Problem to work on: Repeat exactly the lines from the first line of the records through the line containing "Task: Click the 'oz' label of the 12 oz entry", and nothing more.

(Pixel coordinate grounding data)
= Beginning of Section =
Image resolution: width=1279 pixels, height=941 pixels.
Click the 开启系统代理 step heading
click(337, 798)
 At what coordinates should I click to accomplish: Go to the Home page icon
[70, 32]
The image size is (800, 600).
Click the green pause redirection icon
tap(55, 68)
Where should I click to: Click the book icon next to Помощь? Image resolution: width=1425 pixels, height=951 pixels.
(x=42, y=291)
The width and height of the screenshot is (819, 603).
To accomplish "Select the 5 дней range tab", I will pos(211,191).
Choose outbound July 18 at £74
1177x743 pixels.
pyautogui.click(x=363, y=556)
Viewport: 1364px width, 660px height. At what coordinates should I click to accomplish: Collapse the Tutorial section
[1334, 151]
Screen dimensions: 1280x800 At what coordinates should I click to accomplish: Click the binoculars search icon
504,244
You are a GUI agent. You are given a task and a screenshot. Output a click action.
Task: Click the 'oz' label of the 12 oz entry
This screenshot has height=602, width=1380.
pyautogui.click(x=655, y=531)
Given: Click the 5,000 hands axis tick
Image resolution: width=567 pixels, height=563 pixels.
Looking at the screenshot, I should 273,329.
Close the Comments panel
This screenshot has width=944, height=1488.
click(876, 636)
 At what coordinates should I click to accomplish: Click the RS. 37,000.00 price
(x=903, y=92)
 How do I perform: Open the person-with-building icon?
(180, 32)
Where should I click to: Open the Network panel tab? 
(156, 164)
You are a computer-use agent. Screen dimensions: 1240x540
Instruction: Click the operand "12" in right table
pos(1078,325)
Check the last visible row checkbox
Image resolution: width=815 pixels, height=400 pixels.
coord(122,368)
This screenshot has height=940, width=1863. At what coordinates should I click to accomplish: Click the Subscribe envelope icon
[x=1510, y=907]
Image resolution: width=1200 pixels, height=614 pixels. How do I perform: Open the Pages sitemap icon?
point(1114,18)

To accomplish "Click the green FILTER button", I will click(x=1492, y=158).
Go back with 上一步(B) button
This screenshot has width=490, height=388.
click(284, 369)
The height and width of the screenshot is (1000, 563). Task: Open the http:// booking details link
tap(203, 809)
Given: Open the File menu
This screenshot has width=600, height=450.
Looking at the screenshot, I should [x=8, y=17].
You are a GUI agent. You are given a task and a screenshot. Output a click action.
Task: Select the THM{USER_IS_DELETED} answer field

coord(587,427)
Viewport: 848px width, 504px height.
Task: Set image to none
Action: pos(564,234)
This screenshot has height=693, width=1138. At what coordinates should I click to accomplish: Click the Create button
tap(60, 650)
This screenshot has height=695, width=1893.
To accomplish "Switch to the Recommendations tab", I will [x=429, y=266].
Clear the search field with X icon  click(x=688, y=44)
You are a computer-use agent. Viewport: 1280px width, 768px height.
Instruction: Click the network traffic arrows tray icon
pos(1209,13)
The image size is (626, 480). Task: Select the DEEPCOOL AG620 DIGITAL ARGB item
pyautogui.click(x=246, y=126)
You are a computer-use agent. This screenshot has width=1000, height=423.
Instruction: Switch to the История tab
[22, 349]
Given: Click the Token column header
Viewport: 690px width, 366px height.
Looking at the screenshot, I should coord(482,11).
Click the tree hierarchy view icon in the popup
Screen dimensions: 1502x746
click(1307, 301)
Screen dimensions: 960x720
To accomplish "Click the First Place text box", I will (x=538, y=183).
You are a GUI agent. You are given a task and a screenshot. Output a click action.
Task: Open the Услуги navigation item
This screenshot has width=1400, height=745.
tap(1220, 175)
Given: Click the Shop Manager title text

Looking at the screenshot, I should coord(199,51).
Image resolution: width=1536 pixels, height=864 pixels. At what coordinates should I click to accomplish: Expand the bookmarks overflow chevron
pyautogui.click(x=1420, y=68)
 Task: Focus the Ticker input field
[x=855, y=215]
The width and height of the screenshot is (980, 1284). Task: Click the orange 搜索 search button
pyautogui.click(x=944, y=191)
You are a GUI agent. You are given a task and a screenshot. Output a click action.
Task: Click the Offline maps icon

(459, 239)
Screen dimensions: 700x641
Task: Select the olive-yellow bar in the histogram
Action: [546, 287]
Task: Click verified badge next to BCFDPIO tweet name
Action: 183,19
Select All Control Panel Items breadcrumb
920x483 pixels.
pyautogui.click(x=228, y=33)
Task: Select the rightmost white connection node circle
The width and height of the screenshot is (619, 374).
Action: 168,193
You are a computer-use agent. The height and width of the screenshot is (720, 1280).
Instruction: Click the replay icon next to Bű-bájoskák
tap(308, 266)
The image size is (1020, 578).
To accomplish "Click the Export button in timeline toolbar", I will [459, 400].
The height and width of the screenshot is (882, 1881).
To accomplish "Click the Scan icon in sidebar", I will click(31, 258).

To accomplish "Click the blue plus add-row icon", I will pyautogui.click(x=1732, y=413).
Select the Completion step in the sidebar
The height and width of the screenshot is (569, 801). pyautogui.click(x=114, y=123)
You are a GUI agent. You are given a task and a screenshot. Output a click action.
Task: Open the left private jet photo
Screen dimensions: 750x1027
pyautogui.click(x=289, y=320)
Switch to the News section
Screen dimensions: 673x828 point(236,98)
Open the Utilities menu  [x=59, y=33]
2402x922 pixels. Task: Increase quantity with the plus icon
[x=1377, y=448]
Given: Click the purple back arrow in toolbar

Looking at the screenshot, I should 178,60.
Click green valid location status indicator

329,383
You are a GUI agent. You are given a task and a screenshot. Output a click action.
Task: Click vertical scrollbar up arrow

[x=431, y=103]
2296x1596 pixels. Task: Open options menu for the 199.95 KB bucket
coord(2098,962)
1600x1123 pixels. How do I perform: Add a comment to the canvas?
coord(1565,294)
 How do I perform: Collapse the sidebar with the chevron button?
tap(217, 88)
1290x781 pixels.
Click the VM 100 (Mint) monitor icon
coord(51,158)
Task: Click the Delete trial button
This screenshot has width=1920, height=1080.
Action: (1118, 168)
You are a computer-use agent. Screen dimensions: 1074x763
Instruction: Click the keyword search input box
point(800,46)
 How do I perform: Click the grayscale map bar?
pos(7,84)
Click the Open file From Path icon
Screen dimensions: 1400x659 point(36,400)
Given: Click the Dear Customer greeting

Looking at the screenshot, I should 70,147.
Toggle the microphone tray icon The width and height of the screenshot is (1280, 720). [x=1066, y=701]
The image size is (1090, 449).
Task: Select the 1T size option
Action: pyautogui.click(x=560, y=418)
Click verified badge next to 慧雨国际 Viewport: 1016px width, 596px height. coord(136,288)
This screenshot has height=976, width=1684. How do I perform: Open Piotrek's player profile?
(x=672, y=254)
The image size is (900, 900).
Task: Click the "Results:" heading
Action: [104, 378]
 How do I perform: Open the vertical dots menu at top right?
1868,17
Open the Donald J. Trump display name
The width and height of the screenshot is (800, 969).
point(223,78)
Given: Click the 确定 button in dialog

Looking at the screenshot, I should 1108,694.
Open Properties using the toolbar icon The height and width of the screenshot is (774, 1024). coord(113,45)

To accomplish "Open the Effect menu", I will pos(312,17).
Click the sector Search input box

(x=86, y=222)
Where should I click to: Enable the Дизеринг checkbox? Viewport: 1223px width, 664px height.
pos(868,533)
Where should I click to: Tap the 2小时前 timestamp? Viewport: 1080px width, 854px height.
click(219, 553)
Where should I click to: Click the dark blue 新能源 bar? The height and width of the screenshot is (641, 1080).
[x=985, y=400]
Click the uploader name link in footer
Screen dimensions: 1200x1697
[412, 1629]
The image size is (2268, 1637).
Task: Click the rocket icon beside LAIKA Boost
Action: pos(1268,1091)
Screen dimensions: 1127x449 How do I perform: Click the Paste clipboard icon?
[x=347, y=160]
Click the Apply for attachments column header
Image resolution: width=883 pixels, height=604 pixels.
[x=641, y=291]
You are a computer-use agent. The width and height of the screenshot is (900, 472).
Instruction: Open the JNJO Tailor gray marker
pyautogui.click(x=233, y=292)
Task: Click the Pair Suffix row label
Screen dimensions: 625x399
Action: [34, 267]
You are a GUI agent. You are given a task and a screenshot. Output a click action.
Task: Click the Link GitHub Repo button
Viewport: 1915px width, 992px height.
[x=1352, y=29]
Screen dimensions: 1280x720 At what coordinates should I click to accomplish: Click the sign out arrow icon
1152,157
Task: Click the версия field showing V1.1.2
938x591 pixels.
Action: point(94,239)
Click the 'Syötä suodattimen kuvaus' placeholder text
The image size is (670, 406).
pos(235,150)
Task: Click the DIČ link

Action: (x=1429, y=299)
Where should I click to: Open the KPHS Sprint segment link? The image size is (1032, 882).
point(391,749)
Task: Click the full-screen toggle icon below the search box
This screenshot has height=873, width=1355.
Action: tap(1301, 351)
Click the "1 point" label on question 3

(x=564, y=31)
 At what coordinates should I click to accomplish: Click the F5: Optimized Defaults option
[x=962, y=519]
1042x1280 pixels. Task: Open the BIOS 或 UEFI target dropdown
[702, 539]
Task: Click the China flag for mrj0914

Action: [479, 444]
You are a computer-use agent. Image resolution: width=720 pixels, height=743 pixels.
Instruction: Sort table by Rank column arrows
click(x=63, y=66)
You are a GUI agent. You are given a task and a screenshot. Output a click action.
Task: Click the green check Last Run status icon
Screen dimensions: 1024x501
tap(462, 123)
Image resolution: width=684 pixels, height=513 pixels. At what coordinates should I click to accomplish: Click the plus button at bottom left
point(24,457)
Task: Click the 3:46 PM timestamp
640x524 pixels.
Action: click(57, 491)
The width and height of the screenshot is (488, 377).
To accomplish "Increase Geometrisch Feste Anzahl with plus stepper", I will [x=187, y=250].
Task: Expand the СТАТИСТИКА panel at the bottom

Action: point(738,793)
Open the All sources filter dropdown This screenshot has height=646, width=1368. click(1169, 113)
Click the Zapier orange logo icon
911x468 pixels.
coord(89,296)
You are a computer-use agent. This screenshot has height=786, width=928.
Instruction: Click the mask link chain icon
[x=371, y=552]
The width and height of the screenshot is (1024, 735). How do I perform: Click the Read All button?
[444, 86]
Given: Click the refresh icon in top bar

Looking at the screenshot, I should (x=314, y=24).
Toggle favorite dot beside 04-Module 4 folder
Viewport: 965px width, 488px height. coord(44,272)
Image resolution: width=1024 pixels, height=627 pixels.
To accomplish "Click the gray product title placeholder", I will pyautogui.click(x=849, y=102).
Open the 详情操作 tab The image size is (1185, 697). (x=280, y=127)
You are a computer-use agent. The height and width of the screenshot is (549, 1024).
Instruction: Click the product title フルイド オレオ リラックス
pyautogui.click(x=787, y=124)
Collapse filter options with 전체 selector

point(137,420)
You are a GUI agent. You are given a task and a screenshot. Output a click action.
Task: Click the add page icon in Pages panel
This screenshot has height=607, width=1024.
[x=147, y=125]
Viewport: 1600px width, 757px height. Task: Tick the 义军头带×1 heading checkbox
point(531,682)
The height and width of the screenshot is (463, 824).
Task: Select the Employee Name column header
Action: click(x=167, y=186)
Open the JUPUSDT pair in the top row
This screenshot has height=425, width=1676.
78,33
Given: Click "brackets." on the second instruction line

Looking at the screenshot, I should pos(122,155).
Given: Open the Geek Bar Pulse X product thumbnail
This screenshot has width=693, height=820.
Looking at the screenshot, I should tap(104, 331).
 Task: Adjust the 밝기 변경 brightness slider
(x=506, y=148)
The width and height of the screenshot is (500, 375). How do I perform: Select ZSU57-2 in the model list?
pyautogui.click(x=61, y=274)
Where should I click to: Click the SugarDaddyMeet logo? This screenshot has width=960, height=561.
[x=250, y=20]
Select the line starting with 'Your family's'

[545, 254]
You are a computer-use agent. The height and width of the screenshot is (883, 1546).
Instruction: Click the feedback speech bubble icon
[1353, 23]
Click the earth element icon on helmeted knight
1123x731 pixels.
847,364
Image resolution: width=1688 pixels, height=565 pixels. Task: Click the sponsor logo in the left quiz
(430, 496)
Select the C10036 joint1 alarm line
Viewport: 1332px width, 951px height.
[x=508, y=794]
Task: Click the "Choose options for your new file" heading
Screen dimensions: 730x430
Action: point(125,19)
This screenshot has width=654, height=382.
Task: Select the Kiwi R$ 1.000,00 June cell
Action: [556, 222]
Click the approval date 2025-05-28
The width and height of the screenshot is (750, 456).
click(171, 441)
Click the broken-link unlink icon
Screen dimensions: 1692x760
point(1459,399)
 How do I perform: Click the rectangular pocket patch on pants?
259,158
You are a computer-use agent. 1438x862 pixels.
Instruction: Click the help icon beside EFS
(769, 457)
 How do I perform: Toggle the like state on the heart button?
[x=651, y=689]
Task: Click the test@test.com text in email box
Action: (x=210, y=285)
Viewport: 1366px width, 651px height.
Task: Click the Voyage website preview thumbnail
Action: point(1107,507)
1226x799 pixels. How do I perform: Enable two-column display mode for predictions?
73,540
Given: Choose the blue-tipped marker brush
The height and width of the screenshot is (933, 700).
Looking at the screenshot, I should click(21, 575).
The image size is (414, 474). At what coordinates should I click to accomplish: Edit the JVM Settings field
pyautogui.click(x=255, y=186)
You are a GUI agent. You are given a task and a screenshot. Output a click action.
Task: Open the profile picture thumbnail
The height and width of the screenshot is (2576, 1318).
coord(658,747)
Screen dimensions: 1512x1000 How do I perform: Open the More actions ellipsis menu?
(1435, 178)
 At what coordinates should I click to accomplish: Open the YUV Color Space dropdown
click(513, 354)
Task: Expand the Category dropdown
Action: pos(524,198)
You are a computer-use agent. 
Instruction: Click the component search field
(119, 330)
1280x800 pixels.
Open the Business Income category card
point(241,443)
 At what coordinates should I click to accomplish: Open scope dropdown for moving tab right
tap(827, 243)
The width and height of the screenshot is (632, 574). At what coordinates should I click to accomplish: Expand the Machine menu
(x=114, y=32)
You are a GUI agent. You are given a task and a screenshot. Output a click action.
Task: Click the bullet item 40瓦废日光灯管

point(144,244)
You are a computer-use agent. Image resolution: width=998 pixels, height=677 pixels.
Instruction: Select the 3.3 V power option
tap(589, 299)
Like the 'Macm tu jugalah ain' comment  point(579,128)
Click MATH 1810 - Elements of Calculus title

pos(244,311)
= End of Section =
Written answer:
Image resolution: width=1279 pixels, height=941 pixels.
Click the 开启系统代理 step heading
click(337, 798)
 At what coordinates should I click to accomplish: Go to the Home page icon
[70, 32]
The image size is (800, 600).
Click the green pause redirection icon
tap(55, 68)
Where should I click to: Click the book icon next to Помощь? Image resolution: width=1425 pixels, height=951 pixels.
(x=42, y=291)
The width and height of the screenshot is (819, 603).
To accomplish "Select the 5 дней range tab", I will pos(211,191).
Choose outbound July 18 at £74
1177x743 pixels.
pyautogui.click(x=363, y=556)
Viewport: 1364px width, 660px height. At what coordinates should I click to accomplish: Collapse the Tutorial section
[1334, 151]
Screen dimensions: 1280x800 At what coordinates should I click to accomplish: Click the binoculars search icon
504,244
You are a GUI agent. You are given a task and a screenshot. Output a click action.
Task: Click the 'oz' label of the 12 oz entry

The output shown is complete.